Monday, Sep. 18, 1978

Trapping of a Terrorist

An inept man hunt gets its man--at last--but a pair escape

It was the first anniversary of the terrorist kidnaping of Industrialist Hanns-Martin Schleyer. His widow and children and the relatives of his slain chauffeur and bodyguards attended a ceremony at the simple stone monument on the Cologne street where the abduction took place. Hundreds of other citizens laid flowers at the foot of the wooden cross erected at the site a few days after the shooting. But accompanying the sorrow was a jittery feeling that radiated throughout the city and across West Germany. Many of the Red Army Faction, whose members had killed Schleyer, were still at large, and no one could be certain they would not commemorate the anniversary in their own grisly fashion.

Three of the most wanted suspects--Willy Peter Stoll, 28, Adelheid Schulz, 23, and Christian Klar, 26--had eluded the most intensive man hunt in West German history. They stayed just a tantalizing step ahead of the law, thanks largely to some of the worst police work the world has witnessed since the Keystone Kops.

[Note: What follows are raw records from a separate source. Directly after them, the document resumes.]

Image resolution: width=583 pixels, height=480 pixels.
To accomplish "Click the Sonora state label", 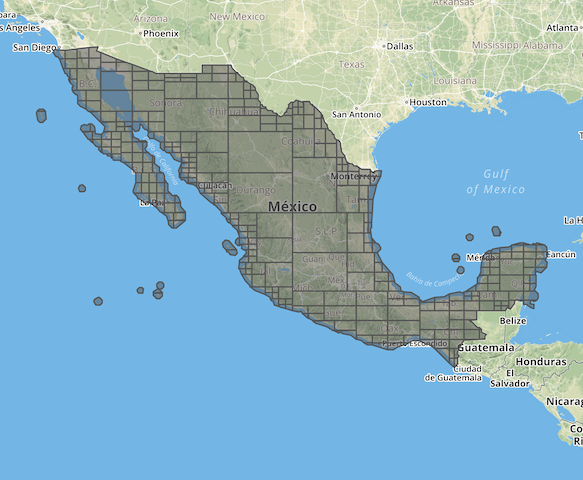I will [165, 103].
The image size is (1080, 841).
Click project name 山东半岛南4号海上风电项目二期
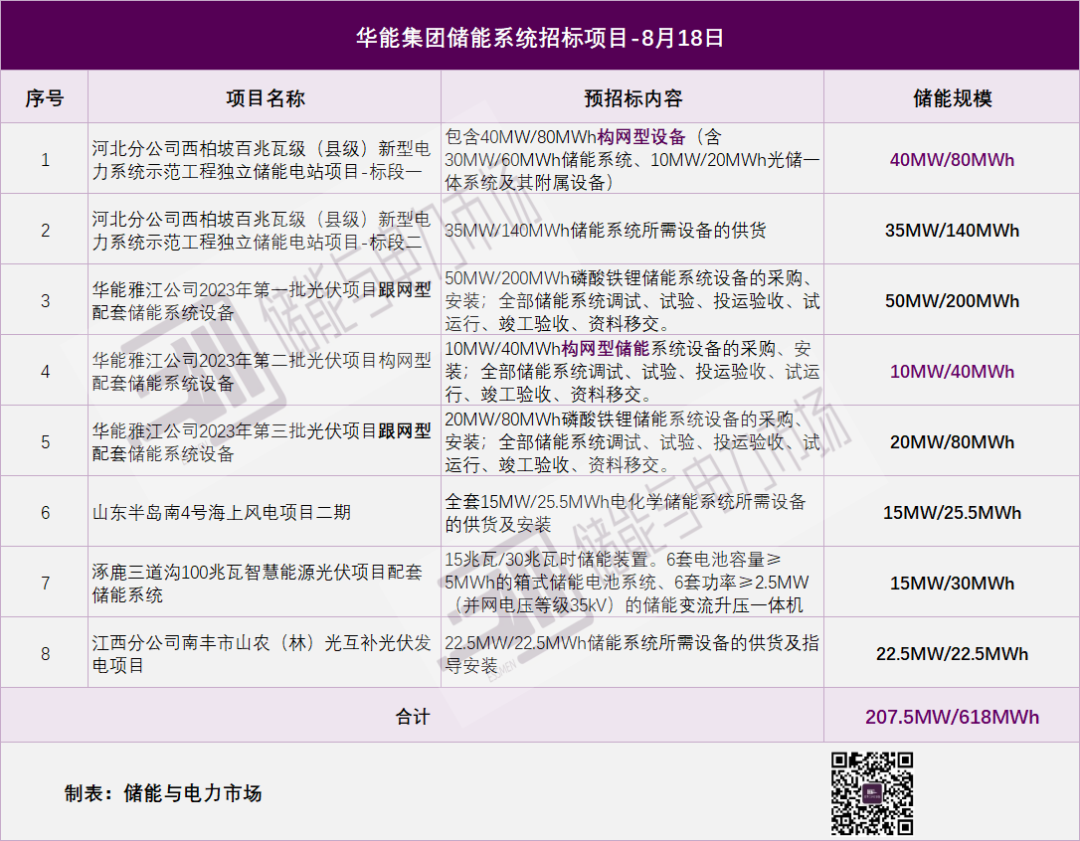[222, 513]
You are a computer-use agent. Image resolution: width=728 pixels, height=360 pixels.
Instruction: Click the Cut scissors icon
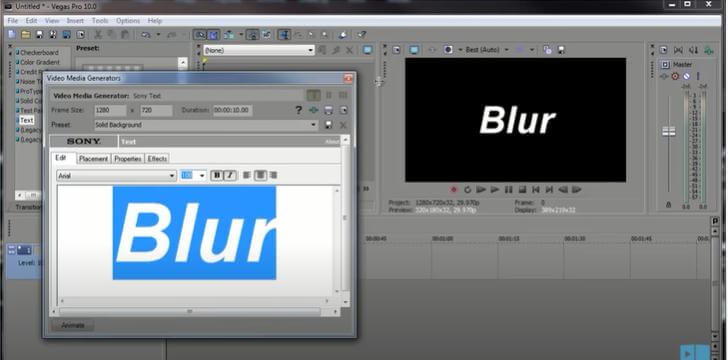click(98, 35)
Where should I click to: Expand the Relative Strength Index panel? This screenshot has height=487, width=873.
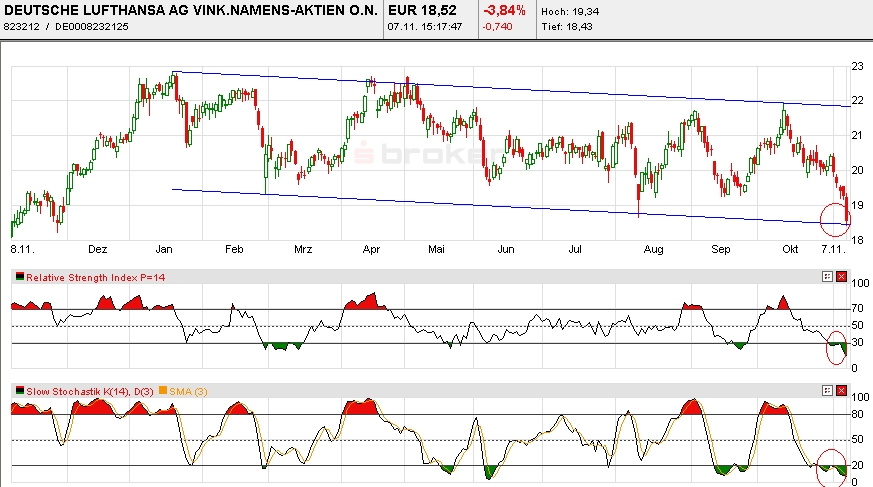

In June, for example, a gunshop owner and his wife sat paralyzed with fright in a Frankfurt restaurant as Stoll and a woman companion dined at a nearby table. The witnesses were sure of their man: a year before, Stoll had knocked the gun dealer unconscious and had stolen 20 pistols from his store. Finally overcoming his fear, the dealer alerted the police, but when investigators arrived, Stoll had melted away in the crowd.

Perhaps the police could not be blamed for failing to pick up the trail on that occasion. But in August, in an unparalleled display of ineptness, the authorities allowed Stoll and his comrades to slip through their fingers. As an outraged Bundestag investigating committee revealed last week, the suspects had been virtually handed over to the federal crime police antiterrorist squad by an observant helicopter pilot in Michelstadt, Karin Rieger. She reported that the three fugitives, equipped with a camera and video-tape equipment, had chartered her chopper for several flights over the Rhine Valley, ostensibly to film historic castles. Rieger became suspicious when she noticed that the supposed "film crew" not only handled their equipment awkwardly but repeatedly insisted on flying over the Frankenthal prison, where three other notorious terrorists have been locked up. They also made extensive photographs of the Ludwigshafen home of Bundestag Opposition Leader Helmut Kohl.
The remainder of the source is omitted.